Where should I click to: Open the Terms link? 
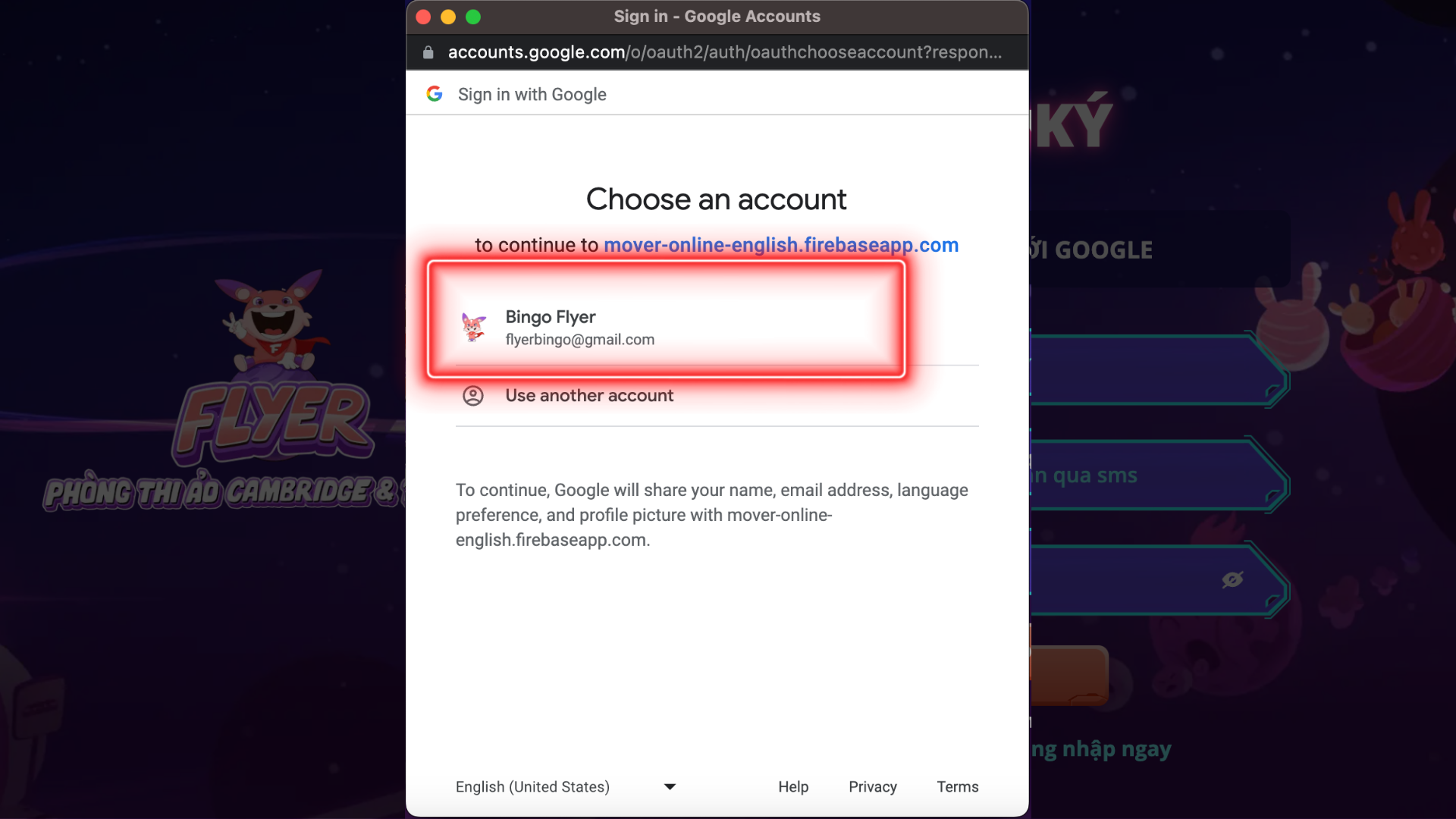point(957,787)
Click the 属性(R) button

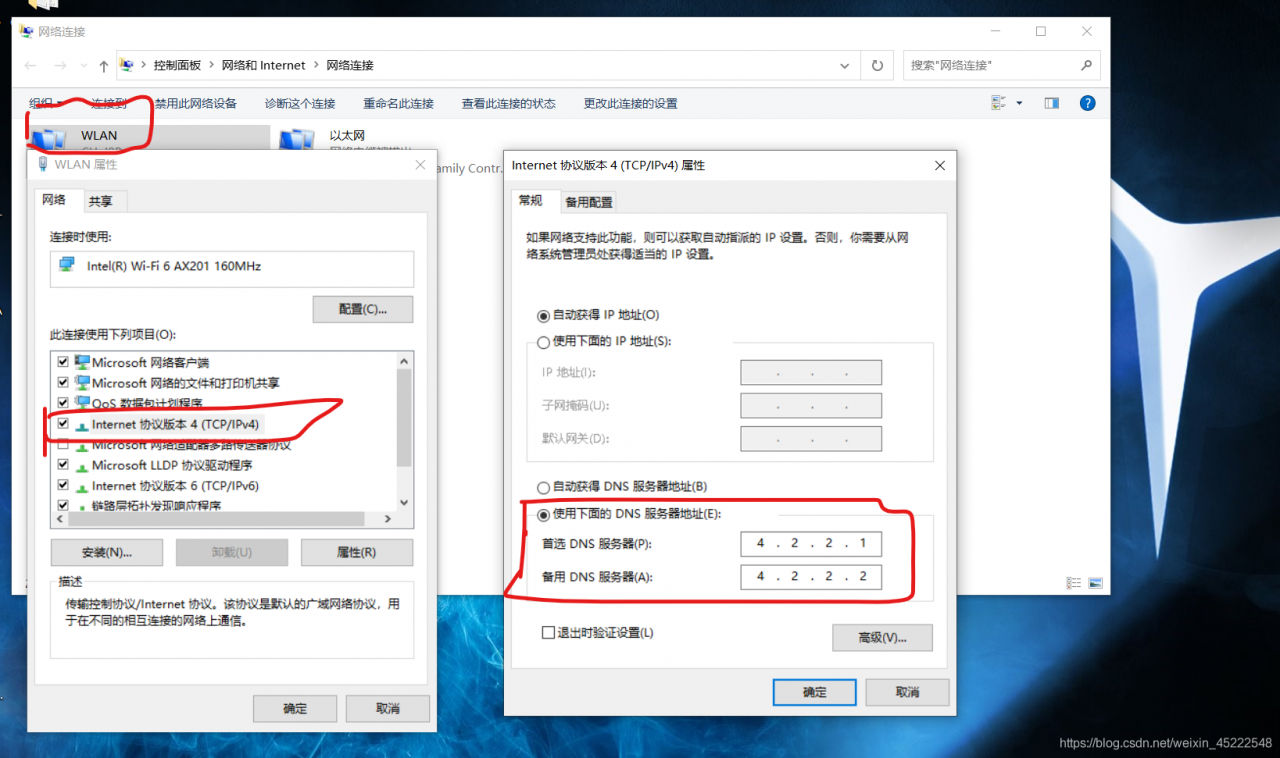click(x=357, y=552)
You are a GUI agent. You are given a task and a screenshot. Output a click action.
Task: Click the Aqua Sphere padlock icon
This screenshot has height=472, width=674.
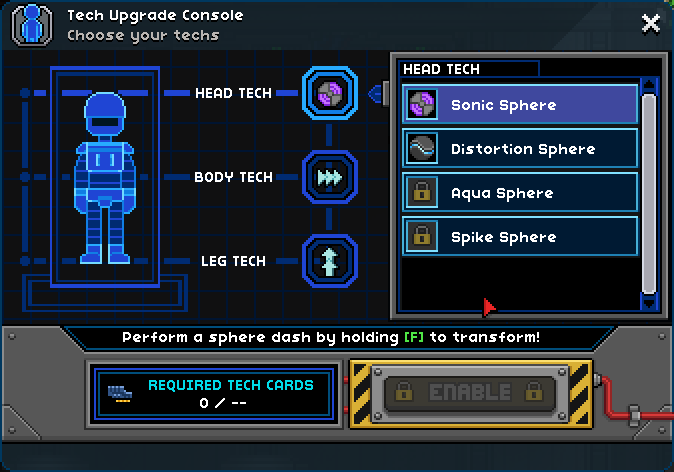tap(422, 193)
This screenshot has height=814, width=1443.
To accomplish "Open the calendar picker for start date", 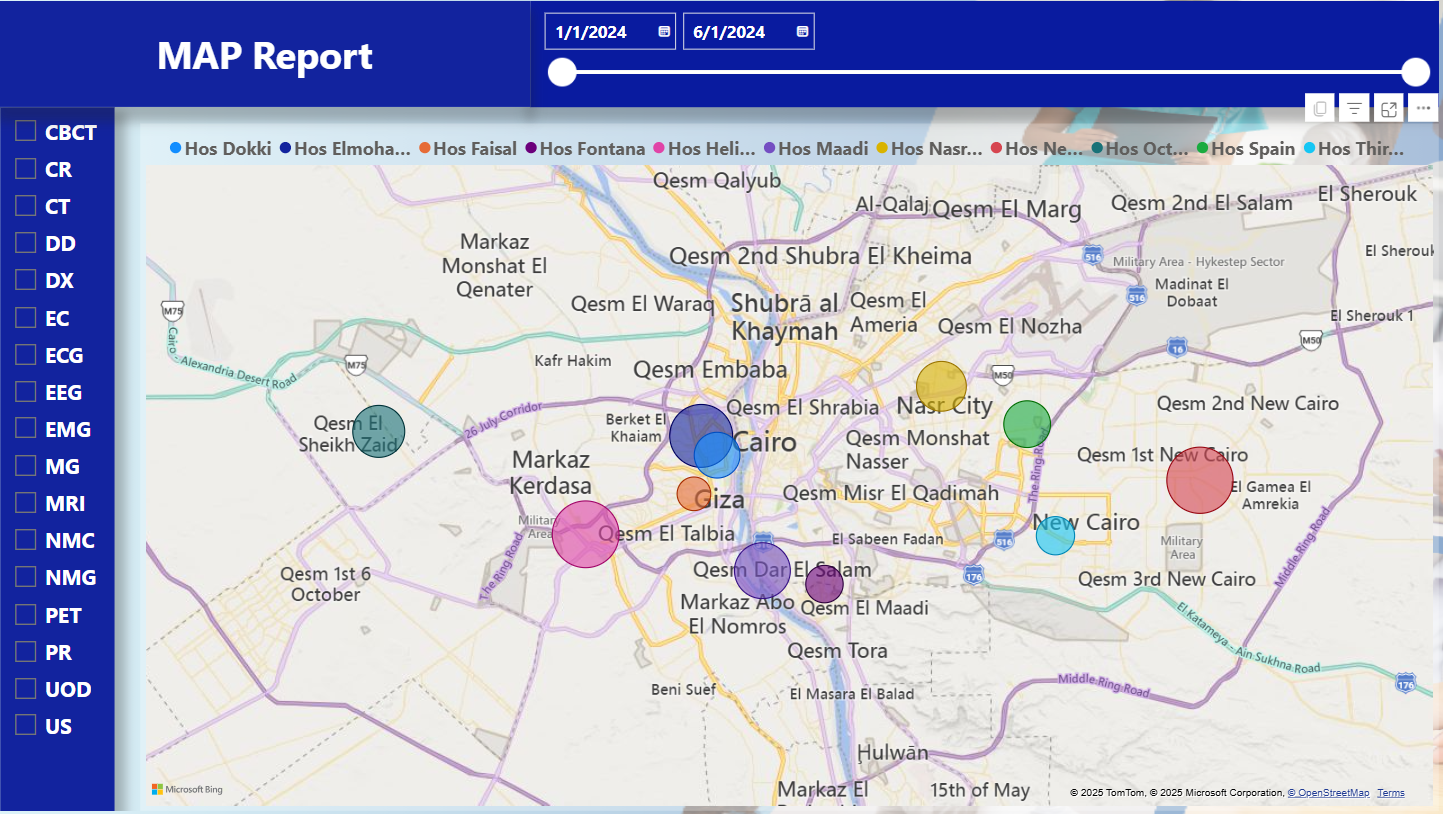I will point(664,32).
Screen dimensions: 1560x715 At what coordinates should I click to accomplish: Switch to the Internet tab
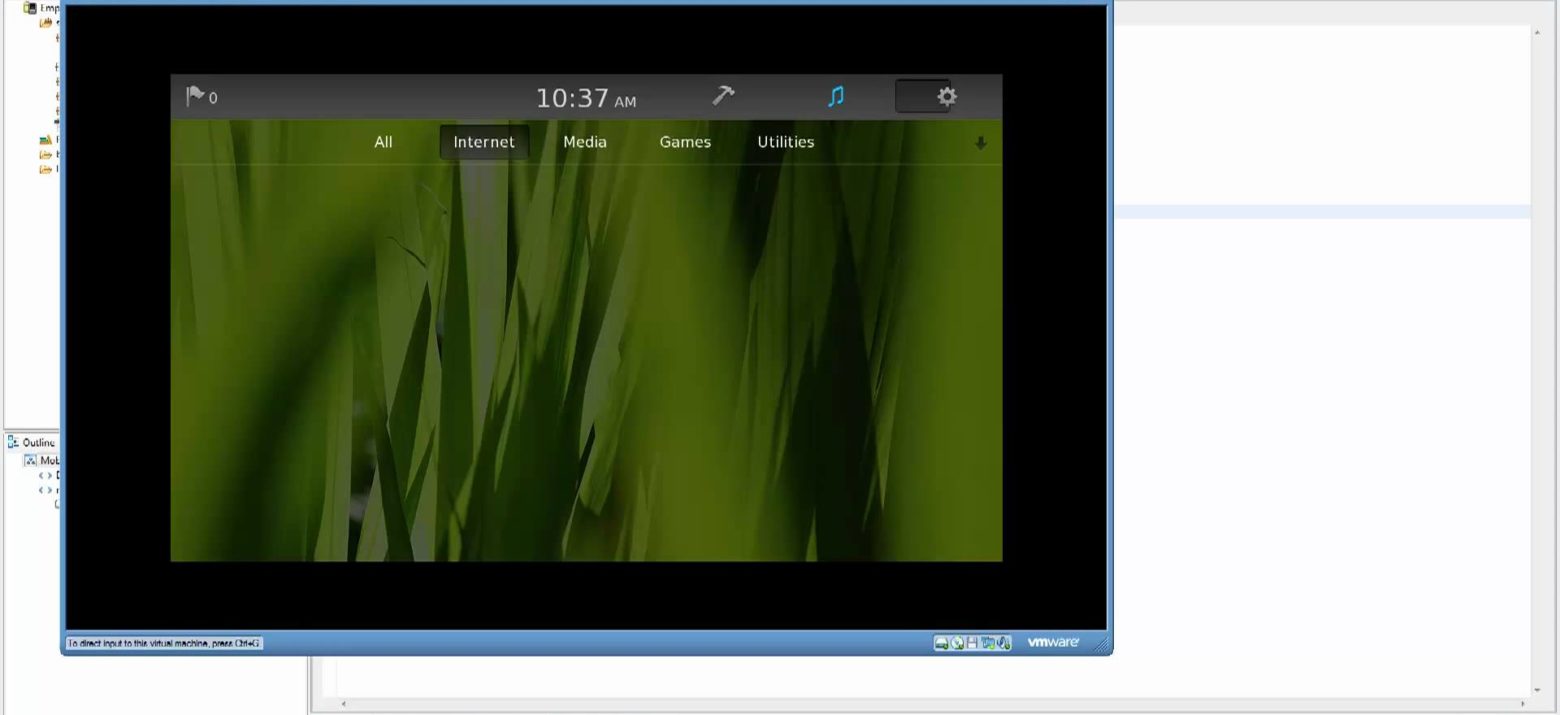484,142
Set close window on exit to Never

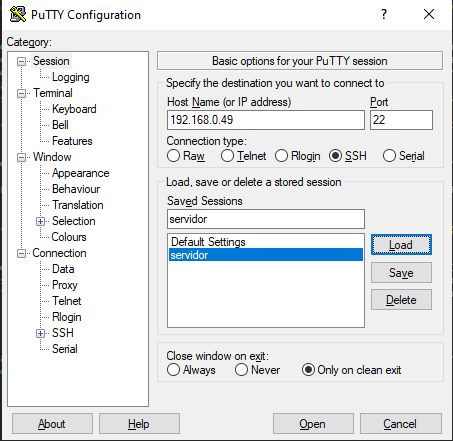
────────
## PROMPT
Excluding images, output exactly the lines from the one that holds "Screen dimensions: 1560x715" through the final line of the material, both ends included.

## ANSWER TO THIS EXERCISE
Screen dimensions: 1560x715 At what coordinates should I click to accomplish: Switch to the Internet tab
484,142
Set close window on exit to Never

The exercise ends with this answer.